┌──

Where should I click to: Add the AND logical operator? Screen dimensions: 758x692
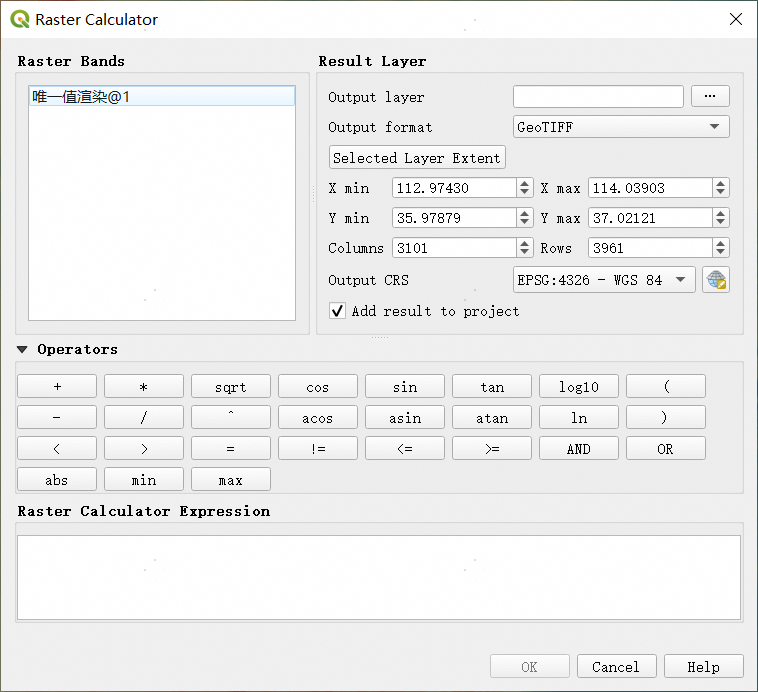click(578, 449)
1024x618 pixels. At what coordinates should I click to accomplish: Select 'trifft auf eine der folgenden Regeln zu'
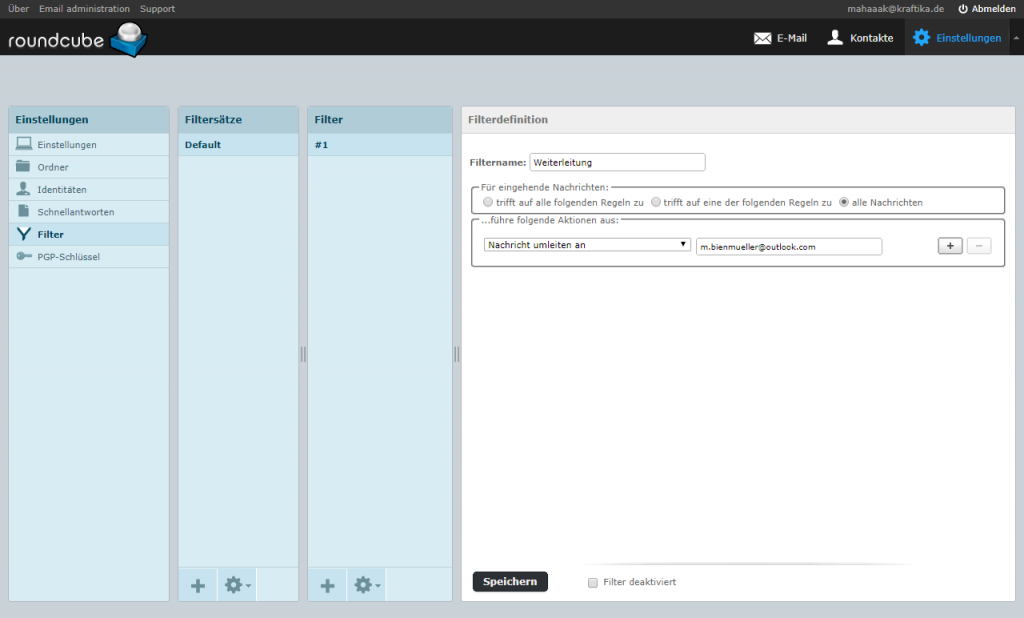(656, 202)
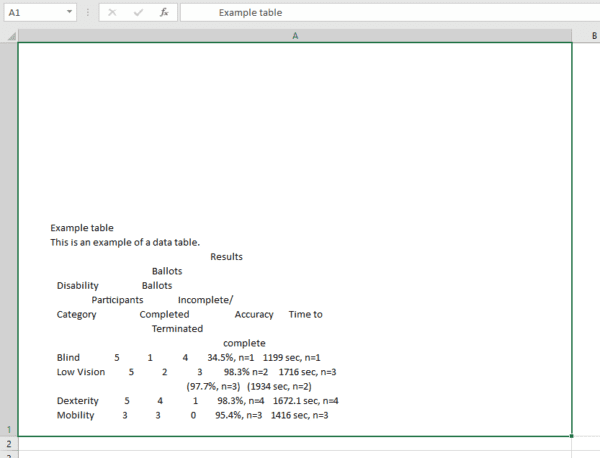Screen dimensions: 600x458
Task: Click the Enter checkmark icon in formula bar
Action: 137,13
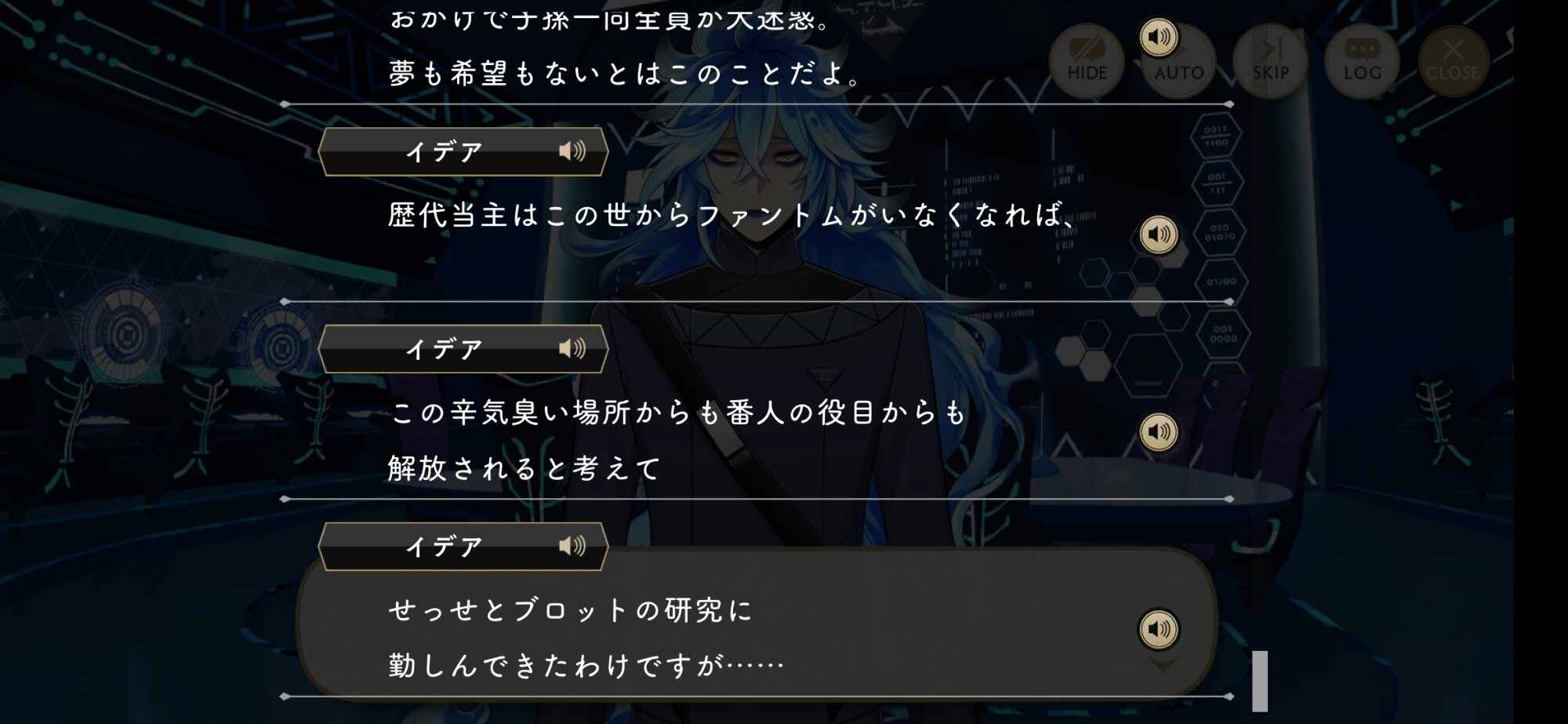Click the down arrow in bottom dialogue box
The image size is (1568, 724).
tap(1163, 665)
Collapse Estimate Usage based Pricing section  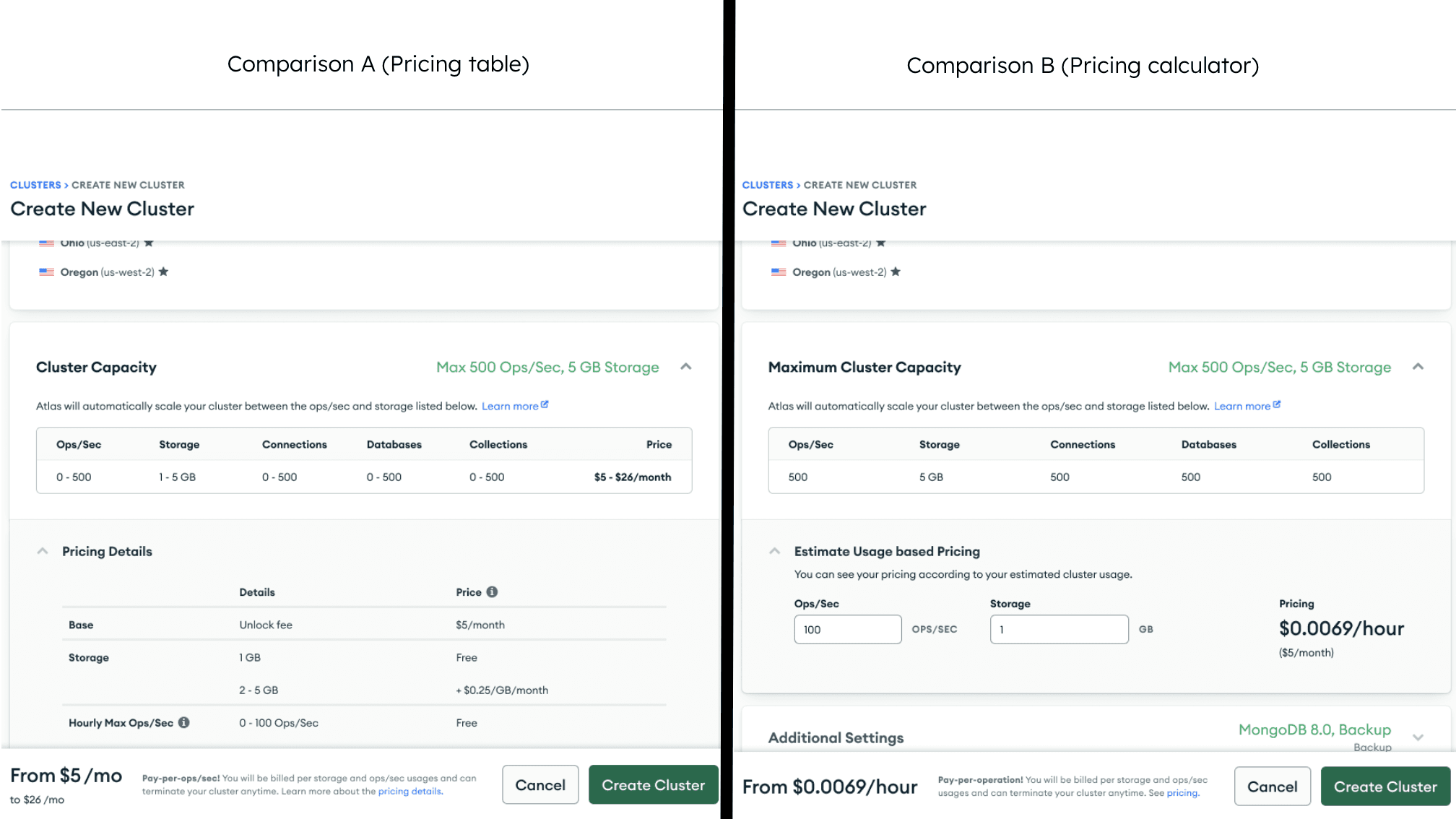tap(775, 551)

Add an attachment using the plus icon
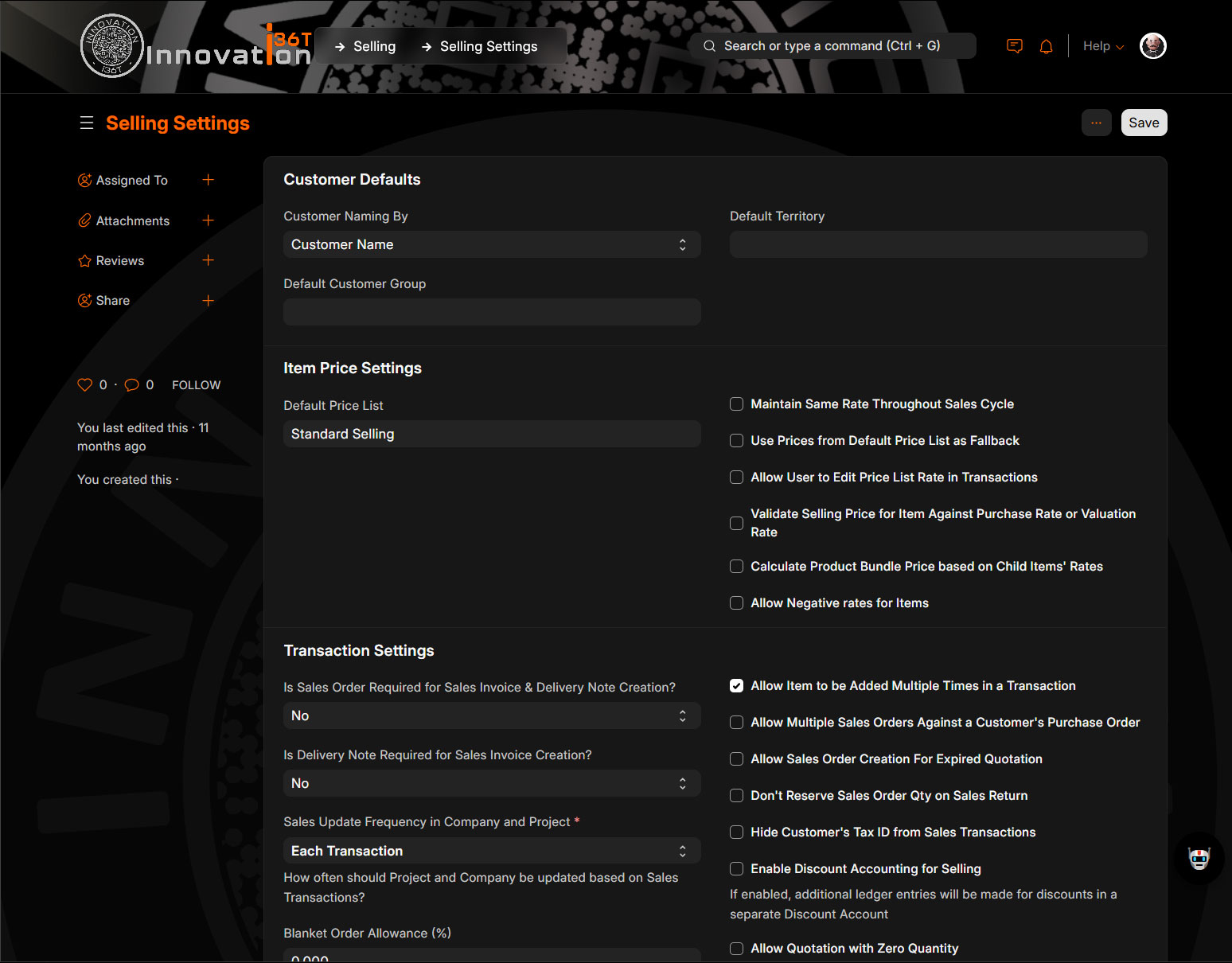(208, 220)
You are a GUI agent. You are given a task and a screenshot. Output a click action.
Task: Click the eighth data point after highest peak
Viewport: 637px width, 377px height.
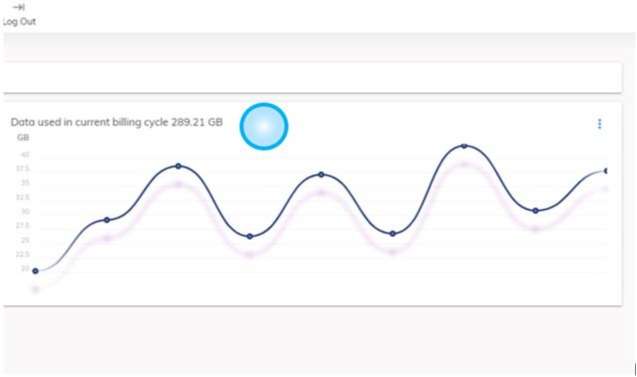pyautogui.click(x=536, y=211)
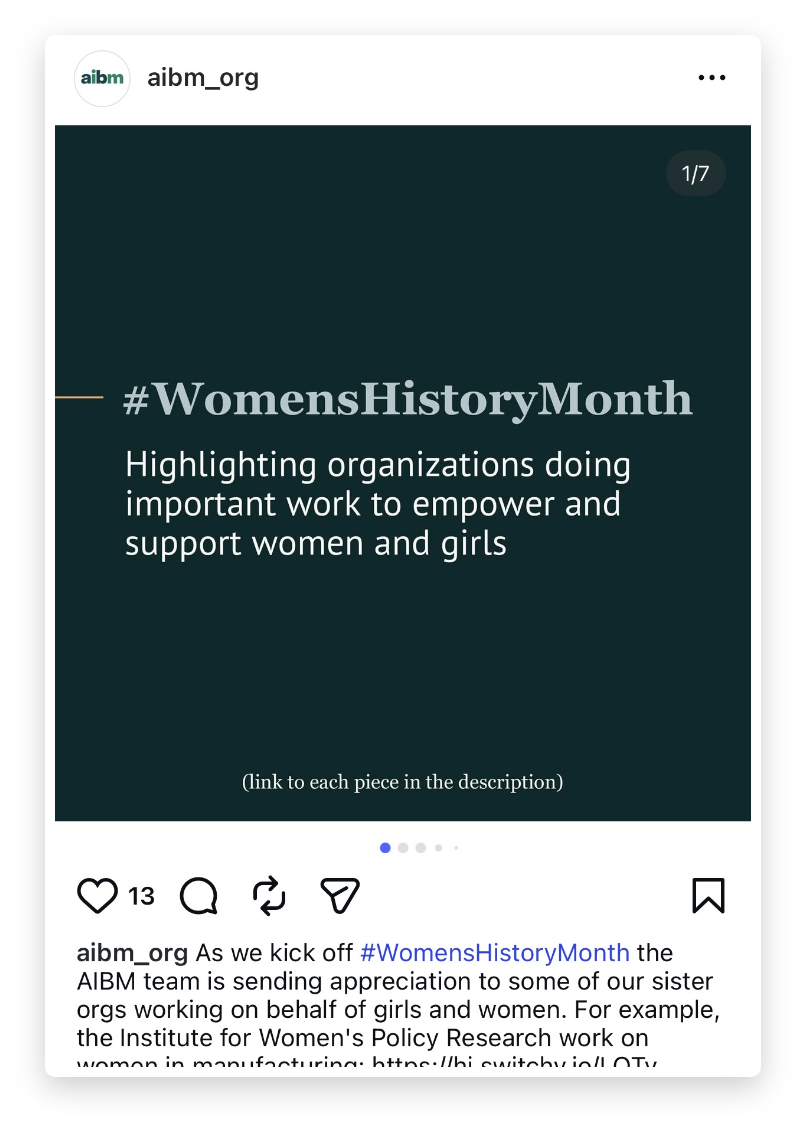The image size is (806, 1132).
Task: Jump to the third carousel slide dot
Action: point(420,848)
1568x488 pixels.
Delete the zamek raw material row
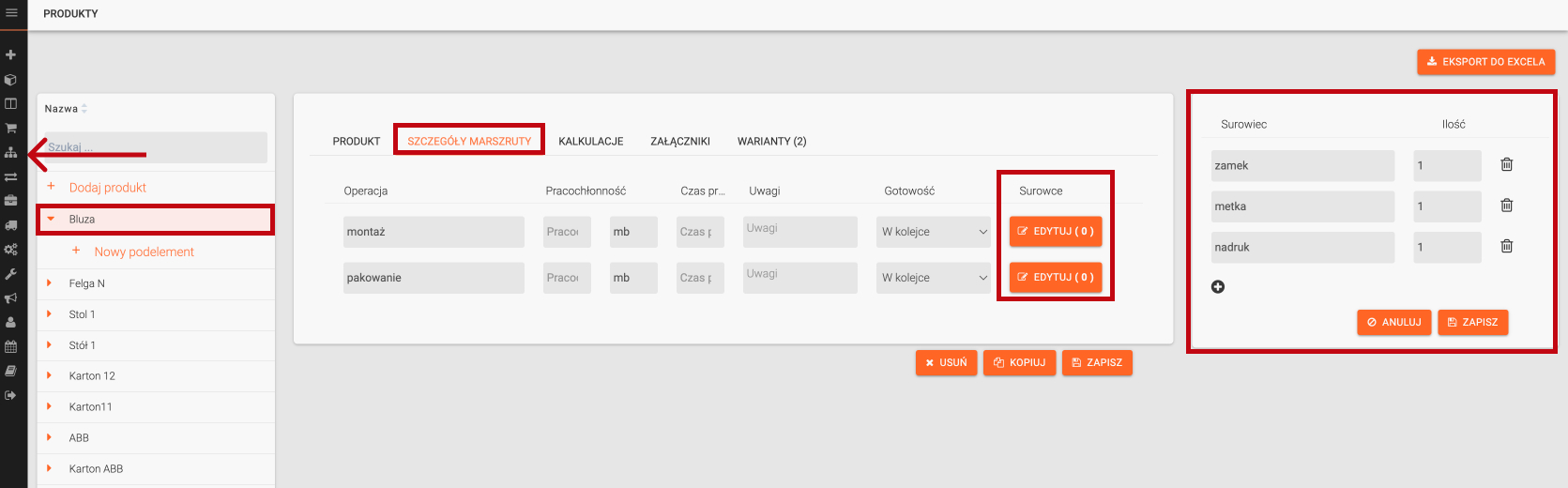(1506, 165)
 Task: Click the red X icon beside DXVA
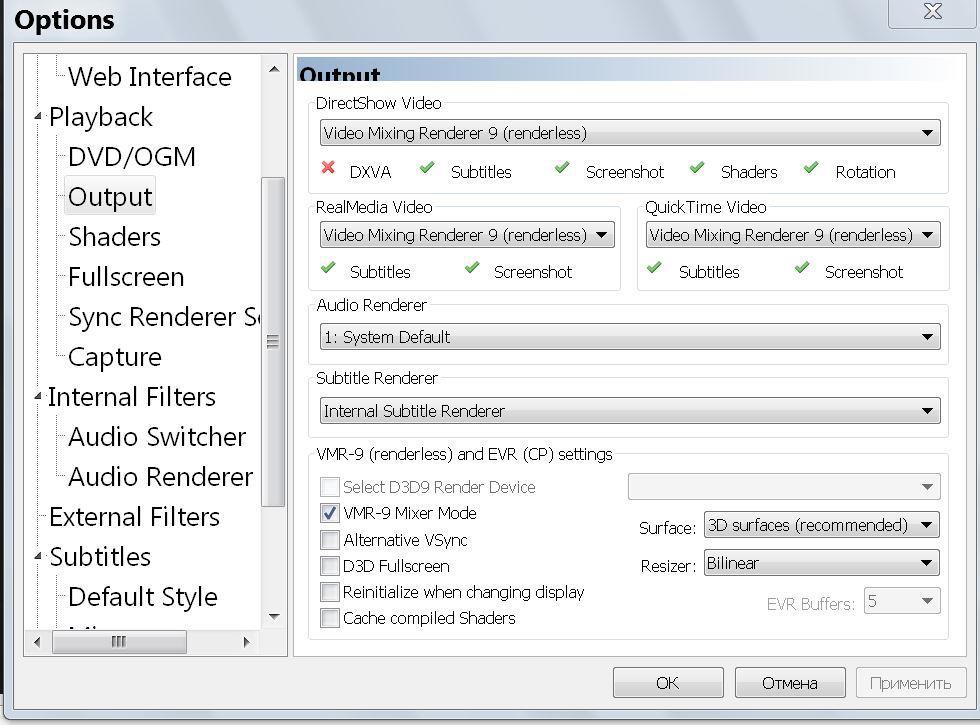328,169

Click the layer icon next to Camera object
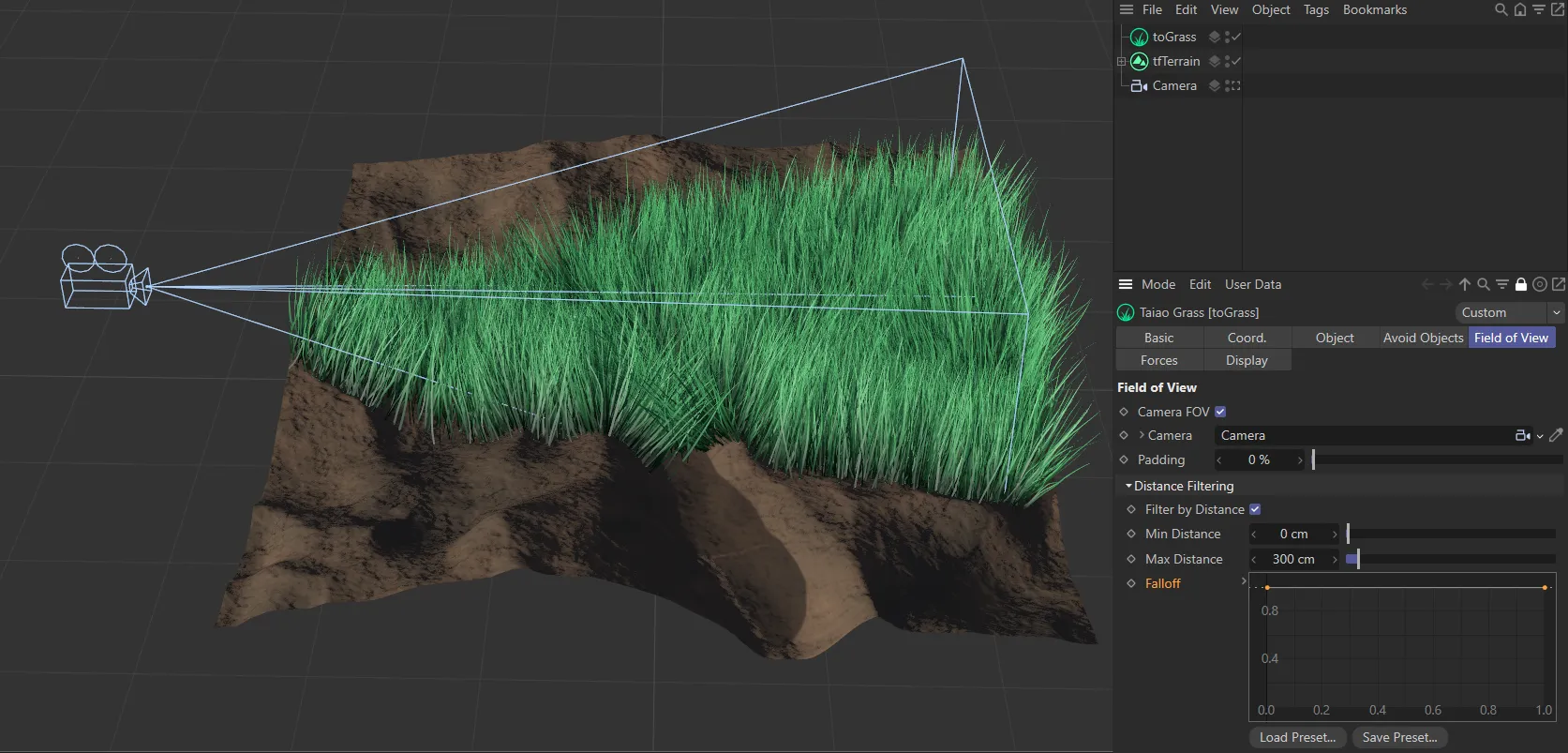click(1215, 86)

└──

* _Task goal_
Beginning with the line that contains "Add an attachment using the plus icon" and ending with the final line of the entries, every line must be copied exactly; the pictures must not.

* _Exercise result_
Add an attachment using the plus icon
(208, 220)
You are a GUI agent. You are given a task and a screenshot. Output a click action.
Task: Click the eighth data point after highest peak
Viewport: 637px width, 377px height.
pyautogui.click(x=536, y=211)
The image size is (806, 1132).
Task: Jump to the third carousel slide dot
Action: point(420,848)
1568x488 pixels.
Delete the zamek raw material row
(1506, 165)
 Task: Click the red X icon beside DXVA
328,169

Click the layer icon next to Camera object
click(1215, 86)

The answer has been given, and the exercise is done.